### ABOUT THIS EXERCISE
In the entries below, find each line with the word "header" and return it.

### EXERCISE DATA

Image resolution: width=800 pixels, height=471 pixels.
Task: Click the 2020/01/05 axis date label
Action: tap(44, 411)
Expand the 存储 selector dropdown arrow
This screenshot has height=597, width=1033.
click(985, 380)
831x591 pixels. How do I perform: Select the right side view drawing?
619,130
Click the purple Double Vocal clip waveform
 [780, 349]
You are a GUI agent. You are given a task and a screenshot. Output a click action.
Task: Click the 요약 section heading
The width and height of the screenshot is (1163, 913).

...

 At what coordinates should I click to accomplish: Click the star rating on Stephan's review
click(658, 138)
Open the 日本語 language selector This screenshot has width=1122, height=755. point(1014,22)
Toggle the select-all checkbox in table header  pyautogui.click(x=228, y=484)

---

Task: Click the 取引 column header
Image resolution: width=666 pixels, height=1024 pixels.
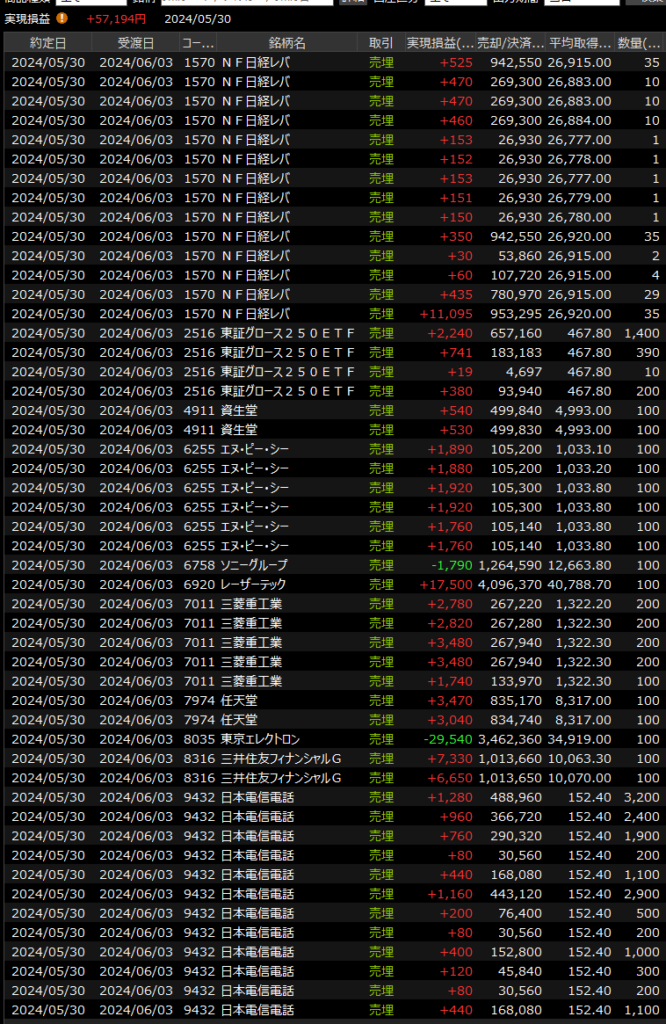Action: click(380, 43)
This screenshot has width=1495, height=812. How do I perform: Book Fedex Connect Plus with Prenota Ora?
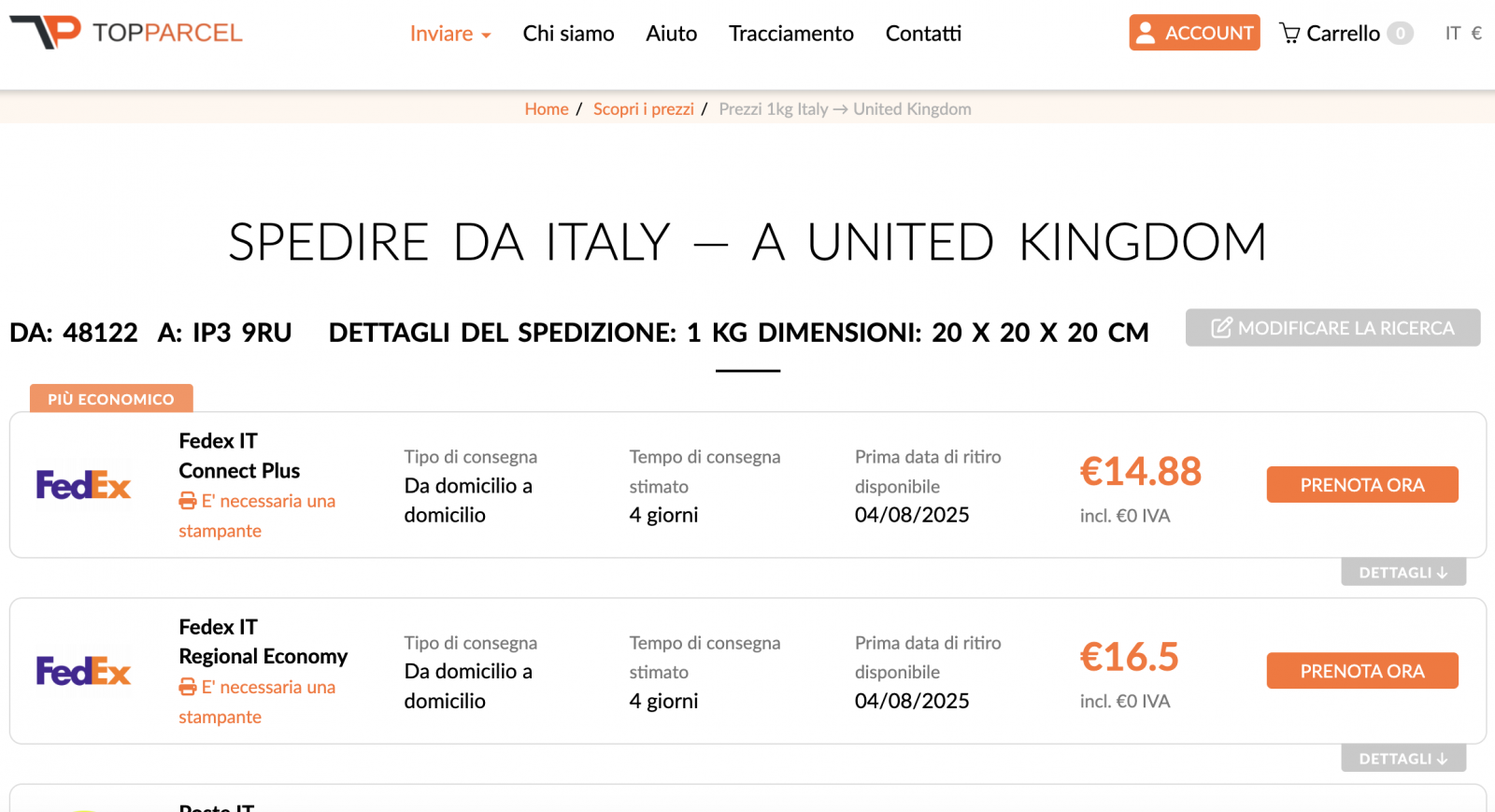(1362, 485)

### RESPONSE
Toggle the select-all checkbox in table header  pyautogui.click(x=228, y=484)
Task: Click the 取引 column header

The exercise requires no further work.